### WORK REQUIRED
Once you reach the line that holds "УНІАН (30, 484)" in the listing below, output it and every line after it through the line that holds "Київ під атакою балістики (57, 2155)", word for word.

### SOURCE RECORDS
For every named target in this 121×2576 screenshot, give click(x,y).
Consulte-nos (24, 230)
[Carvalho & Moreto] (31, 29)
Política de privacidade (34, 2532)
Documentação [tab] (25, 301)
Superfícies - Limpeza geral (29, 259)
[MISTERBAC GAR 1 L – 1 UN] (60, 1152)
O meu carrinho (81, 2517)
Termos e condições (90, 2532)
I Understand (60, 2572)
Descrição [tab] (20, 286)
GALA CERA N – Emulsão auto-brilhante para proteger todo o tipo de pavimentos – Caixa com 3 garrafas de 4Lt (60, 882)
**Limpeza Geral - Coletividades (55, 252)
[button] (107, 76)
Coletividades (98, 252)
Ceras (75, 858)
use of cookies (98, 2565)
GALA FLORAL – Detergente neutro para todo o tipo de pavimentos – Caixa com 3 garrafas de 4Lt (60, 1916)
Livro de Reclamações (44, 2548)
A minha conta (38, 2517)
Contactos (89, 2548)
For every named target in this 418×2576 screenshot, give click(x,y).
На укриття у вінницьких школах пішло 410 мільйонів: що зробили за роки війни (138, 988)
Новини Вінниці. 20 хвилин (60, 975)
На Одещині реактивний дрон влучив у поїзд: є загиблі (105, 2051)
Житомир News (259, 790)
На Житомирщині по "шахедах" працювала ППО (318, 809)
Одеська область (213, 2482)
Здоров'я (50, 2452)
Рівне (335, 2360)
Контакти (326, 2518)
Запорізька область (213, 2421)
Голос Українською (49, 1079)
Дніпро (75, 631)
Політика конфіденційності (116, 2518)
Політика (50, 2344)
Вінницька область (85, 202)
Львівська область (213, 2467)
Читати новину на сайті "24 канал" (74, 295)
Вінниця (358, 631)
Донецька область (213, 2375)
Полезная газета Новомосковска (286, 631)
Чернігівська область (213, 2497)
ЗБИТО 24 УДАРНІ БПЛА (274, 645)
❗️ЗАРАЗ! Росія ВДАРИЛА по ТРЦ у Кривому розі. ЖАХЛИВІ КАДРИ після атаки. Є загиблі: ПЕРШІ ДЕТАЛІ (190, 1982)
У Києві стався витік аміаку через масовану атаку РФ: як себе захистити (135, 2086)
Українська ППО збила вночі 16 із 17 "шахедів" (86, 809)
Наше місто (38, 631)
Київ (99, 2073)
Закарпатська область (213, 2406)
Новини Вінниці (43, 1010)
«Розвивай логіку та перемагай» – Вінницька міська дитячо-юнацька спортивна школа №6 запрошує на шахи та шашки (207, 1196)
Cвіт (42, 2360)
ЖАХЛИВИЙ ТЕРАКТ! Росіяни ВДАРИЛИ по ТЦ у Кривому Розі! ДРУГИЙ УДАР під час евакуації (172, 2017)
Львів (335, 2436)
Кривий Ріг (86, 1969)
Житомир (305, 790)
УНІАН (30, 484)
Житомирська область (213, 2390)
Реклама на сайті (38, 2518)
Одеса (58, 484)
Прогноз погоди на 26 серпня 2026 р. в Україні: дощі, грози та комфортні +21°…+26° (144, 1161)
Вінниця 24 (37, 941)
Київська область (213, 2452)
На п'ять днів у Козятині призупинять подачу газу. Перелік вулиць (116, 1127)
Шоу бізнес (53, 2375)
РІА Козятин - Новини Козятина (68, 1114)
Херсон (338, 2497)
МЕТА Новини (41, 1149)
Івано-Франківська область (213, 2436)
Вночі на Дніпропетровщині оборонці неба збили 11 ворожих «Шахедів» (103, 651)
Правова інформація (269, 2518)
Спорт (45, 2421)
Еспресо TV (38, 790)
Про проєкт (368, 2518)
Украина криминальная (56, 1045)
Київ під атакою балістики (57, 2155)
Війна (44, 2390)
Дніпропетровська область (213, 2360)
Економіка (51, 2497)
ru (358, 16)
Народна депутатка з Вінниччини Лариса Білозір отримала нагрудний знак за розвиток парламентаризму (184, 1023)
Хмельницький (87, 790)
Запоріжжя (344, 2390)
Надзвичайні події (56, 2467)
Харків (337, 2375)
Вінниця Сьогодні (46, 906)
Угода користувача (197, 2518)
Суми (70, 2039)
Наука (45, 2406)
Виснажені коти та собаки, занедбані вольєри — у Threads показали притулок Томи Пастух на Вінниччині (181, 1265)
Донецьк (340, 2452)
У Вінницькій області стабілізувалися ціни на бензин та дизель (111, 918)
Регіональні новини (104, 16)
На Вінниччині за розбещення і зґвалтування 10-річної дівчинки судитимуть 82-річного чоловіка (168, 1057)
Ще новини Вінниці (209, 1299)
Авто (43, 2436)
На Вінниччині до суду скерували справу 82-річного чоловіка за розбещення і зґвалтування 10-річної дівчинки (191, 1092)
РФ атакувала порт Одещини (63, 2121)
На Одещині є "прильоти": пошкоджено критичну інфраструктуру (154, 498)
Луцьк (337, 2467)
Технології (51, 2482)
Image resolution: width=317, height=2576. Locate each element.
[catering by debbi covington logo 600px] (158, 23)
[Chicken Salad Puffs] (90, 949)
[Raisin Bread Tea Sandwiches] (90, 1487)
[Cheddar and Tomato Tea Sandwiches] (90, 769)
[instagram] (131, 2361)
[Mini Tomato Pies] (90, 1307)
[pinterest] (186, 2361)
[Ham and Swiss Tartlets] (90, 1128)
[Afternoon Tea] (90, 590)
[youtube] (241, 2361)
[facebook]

### SOLUTION FOR THIS TASK
УНІАН (30, 484)
Житомирська область (213, 2390)
Реклама на сайті (38, 2518)
Одеса (58, 484)
Прогноз погоди на 26 серпня 2026 р. в Україні: дощі, грози та комфортні +21°…+26° (144, 1161)
Вінниця 24 (37, 941)
Київська область (213, 2452)
На п'ять днів у Козятині призупинять подачу газу. Перелік вулиць (116, 1127)
Шоу бізнес (53, 2375)
РІА Козятин - Новини Козятина (68, 1114)
Херсон (338, 2497)
МЕТА Новини (41, 1149)
Івано-Франківська область (213, 2436)
Вночі на Дніпропетровщині оборонці неба збили 11 ворожих «Шахедів» (103, 651)
Правова інформація (269, 2518)
Спорт (45, 2421)
Еспресо TV (38, 790)
Про проєкт (368, 2518)
Украина криминальная (56, 1045)
Київ під атакою балістики (57, 2155)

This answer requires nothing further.